Mit dem Organization Policy Service können Sie erzwingen, dass in Clustern in Ihrer Organisation, Ihrem Ordner oder Ihrem Projekt der unsichere schreibgeschützte Port kubelet deaktiviert werden muss. Um diese Anforderung zu erzwingen, erstellen Sie eine benutzerdefinierte Einschränkung und verweisen dann in einer Organisationsrichtlinie auf diese Einschränkung. Wenn Sie Erstellungs- oder Aktualisierungsvorgänge ablehnen möchten, wenn der unsichere schreibgeschützte Port kubelet aktiviert ist, sehen Sie sich die folgenden Beispiele an:

• Die folgende benutzerdefinierte Einschränkung lehnt Clustererstellungs- oder ‑aktualisierungsvorgänge ab, wenn der unsichere schreibgeschützte Port kubelet aktiviert ist:

  name: organizations/ORGANIZATION_ID/customConstraints/custom.disableClusterInsecureKubeletReadOnlyPort
  resourceTypes:
  - container.googleapis.com/Cluster
  methodTypes:
  - CREATE
  - UPDATE
  condition:
    "resource.NodeKubeletConfig.insecureKubeletReadonlyPortEnabled == true ||
    resource.AutoprovisioningNodePoolDefaults.insecureKubeletReadonlyPortEnabled == true ||
    resource.NodePoolAutoConfig.NodeKubeletConfig.insecureKubeletReadonlyPortEnabled == true"
  actionType: DENY
  displayName: Disable insecure kubelet read-only port
  description: All new and existing clusters must disable the insecure kubelet read-only port.
  

  Ersetzen Sie ORGANIZATION_ID durch Ihre Organisations-ID.

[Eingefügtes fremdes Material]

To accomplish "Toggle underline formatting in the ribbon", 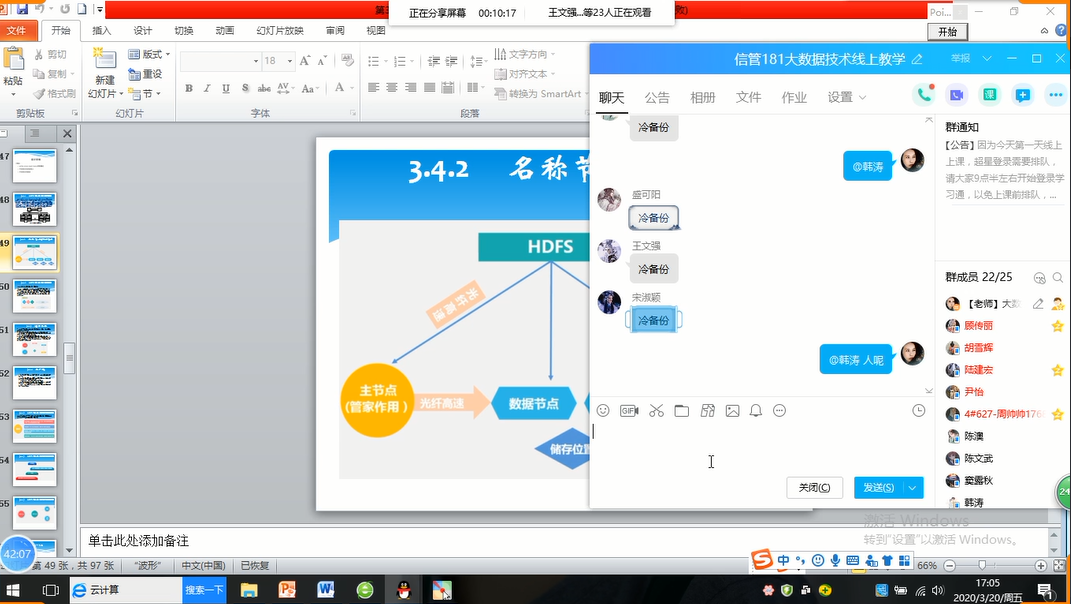I will pos(227,88).
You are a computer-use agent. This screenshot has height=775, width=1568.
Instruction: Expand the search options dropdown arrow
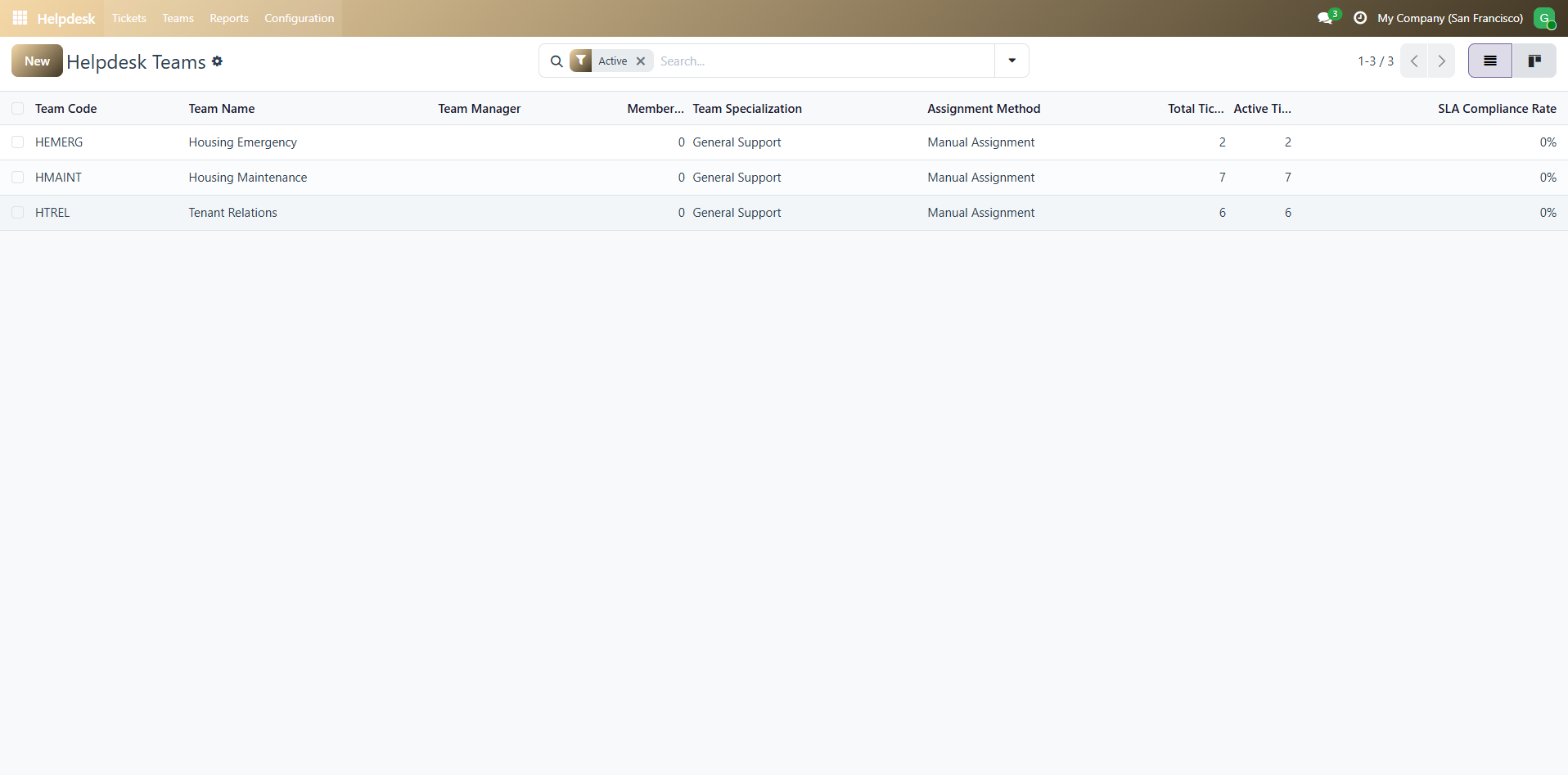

• Die folgende benutzerdefinierte Einschränkung lehnt Vorgänge zum Erstellen oder Aktualisieren von Knotenpools ab, wenn der unsichere schreibgeschützte Port kubelet aktiviert ist:

  name: organizations/ORGANIZATION_ID/customConstraints/custom.disableNodePoolInsecureKubeletReadOnlyPort
  resourceTypes:
  - container.googleapis.com/NodePool
  methodTypes:
  - CREATE
  - UPDATE
  condition: "resource.NodeConfig.NodeKubeletConfig.insecureKubeletReadonlyPortEnabled == true"
  actionType: DENY
  displayName: Disable insecure kubelet read-only port
  description: All new and existing node pools must disable the insecure kubelet read-only port.
  

  Ersetzen Sie ORGANIZATION_ID durch Ihre Organisations-ID.

Weitere Informationen zum Erstellen einer benutzerdefinierten Einschränkung und zum Erzwingen der Einschränkung in einer Organisationsrichtlinie finden Sie unter Aktionen für GKE-Ressourcen mithilfe von benutzerdefinierten Organisationsrichtlinien einschränken.